Information provided: Begin
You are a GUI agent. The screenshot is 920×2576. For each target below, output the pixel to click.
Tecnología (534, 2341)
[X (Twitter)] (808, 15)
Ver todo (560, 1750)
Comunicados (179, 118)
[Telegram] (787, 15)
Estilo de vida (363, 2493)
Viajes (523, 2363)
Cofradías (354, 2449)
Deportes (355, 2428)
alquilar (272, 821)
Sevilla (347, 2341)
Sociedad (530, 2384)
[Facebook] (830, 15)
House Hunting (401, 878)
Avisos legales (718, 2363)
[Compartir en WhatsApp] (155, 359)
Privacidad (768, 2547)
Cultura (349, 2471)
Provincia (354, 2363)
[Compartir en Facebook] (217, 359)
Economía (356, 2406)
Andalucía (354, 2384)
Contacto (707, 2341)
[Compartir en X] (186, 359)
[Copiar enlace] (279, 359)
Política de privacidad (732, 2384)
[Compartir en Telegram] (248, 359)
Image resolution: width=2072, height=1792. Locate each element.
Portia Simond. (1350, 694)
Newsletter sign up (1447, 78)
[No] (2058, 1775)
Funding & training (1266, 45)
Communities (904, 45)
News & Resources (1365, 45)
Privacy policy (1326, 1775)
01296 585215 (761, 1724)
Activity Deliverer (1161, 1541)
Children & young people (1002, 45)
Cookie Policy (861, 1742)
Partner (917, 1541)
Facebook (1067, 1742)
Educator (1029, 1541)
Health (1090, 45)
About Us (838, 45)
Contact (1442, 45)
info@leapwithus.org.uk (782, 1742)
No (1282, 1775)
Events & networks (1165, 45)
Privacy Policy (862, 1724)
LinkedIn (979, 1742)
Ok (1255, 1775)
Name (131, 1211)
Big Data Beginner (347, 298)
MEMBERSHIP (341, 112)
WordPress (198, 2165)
Information provided: End
Directions
Transcribe the records in full, keeping every character as it is.

Final answer
You are a GUI agent. The screenshot is 920×2576. For each target below, output the pixel to click.
Tecnología (534, 2341)
[X (Twitter)] (808, 15)
Ver todo (560, 1750)
Comunicados (179, 118)
[Telegram] (787, 15)
Estilo de vida (363, 2493)
Viajes (523, 2363)
Cofradías (354, 2449)
Deportes (355, 2428)
alquilar (272, 821)
Sevilla (347, 2341)
Sociedad (530, 2384)
[Facebook] (830, 15)
House Hunting (401, 878)
Avisos legales (718, 2363)
[Compartir en WhatsApp] (155, 359)
Privacidad (768, 2547)
Cultura (349, 2471)
Provincia (354, 2363)
[Compartir en Facebook] (217, 359)
Economía (356, 2406)
Andalucía (354, 2384)
Contacto (707, 2341)
[Compartir en X] (186, 359)
[Copiar enlace] (279, 359)
Política de privacidad (732, 2384)
[Compartir en Telegram] (248, 359)
Image resolution: width=2072, height=1792. Locate each element.
Portia Simond. (1350, 694)
Newsletter sign up (1447, 78)
[No] (2058, 1775)
Funding & training (1266, 45)
Communities (904, 45)
News & Resources (1365, 45)
Privacy policy (1326, 1775)
01296 585215 (761, 1724)
Activity Deliverer (1161, 1541)
Children & young people (1002, 45)
Cookie Policy (861, 1742)
Partner (917, 1541)
Facebook (1067, 1742)
Educator (1029, 1541)
Health (1090, 45)
About Us (838, 45)
Contact (1442, 45)
info@leapwithus.org.uk (782, 1742)
No (1282, 1775)
Events & networks (1165, 45)
Privacy Policy (862, 1724)
LinkedIn (979, 1742)
Ok (1255, 1775)
Name (131, 1211)
Big Data Beginner (347, 298)
MEMBERSHIP (341, 112)
WordPress (198, 2165)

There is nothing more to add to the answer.